Monday, December 01, 2008
Baltic Dry index drops for 6th month
Monday, 01 December 2008
The Baltic Dry index, a measure of shipping costs for commodities, retreated for a sixth-consecutive month in November as slowing economic growth cut demand for commodities including iron ore and coal to make steel. The index tracking transport costs on international trade routes fell 18 points, or 2.5 percent, to 715 points, according to the Baltic Exchange. The measure has fallen 94 percent from a record on May 20 and is at its lowest since January 6, 1987 “The main culprit is the perception of real economic slowdown, especially for China,” SIAS Research Pte Ltd. in Singapore said in a report. There’s “no quick recovery” and shippers of commodities such as iron ore and coal face an “onslaught of pessimism,” it said.
Slowing growth has forced commodity companies including Cia. Vale do Rio Doce, the world’s biggest iron-ore producer, to cut output. China’s economy, growing at the slowest pace in five years during the third quarter, may slow further as demand for exports and consumer confidence weaken, the National Bureau of Statistics said on Thursday. The US economy, the world’s biggest, contracted during the quarter.
Concerns that shipping rates have been pushed down by a credit freeze may have been “overdone,” said Alex Gray, London-based chief executive officer of Clarkson Securities Ltd., a unit of the world’s biggest ship broker.
“Credit is there for a number of the more established, significant players,” Gray said in an interview yesterday. “Now we are hearing trade credit is not a huge issue and we just don’t have the cargo.”
Rates for so-called capesize ships that typically haul iron ore and coal fell 4.8 percent. They tumbled 31 percent this week to $2,425 a day, below the $6,000-a-day running costs, according to DnB NOR Markets ASA.

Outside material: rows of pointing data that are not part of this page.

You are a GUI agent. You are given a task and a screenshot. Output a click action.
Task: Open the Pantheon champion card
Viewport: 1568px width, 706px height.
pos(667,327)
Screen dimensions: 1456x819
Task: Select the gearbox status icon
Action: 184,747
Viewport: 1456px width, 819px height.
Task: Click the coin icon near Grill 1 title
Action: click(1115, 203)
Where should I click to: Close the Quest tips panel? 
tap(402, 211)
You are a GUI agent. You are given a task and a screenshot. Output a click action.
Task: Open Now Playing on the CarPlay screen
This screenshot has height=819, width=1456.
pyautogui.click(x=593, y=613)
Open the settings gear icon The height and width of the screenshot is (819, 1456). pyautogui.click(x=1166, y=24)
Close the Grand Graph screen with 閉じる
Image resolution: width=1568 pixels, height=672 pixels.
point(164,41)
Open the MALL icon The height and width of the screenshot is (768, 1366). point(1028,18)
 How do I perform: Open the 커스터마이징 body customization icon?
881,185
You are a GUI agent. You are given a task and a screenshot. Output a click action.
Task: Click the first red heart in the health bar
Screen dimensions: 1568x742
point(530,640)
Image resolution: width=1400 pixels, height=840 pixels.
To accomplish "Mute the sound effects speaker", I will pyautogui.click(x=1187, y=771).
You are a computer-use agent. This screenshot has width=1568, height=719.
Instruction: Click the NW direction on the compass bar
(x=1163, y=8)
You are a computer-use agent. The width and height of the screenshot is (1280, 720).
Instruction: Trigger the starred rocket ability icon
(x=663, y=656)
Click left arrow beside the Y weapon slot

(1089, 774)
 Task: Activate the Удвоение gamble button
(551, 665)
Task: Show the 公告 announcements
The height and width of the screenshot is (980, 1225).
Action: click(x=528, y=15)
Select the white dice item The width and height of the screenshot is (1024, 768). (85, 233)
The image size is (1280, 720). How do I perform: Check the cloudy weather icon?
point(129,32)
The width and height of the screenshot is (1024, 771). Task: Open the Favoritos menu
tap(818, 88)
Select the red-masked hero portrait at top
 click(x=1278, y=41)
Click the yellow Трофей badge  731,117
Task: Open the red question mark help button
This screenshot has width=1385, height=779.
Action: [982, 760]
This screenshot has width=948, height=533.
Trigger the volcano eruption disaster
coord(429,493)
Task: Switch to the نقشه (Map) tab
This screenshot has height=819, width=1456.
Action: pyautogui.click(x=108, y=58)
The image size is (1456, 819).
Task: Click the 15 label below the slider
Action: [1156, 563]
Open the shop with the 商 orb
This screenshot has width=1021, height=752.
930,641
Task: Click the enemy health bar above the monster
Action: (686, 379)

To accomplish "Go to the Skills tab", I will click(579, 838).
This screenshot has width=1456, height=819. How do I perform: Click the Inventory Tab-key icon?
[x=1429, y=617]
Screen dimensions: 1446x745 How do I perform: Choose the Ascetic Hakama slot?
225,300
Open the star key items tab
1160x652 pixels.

Investors bet rents will rebound to an average of $7,250 for the first quarter, forward freight agreement data from Oslo-based broker Imarex NOS ASA showed.
Rents of smaller panamaxes, the biggest vessels that fit through the locks on the Panama Canal, fell 4.7 percent for a weekly 30-percent decline to $5,021 a day. Forward freight agreements showed investors expect an average of $7,875 next quarter.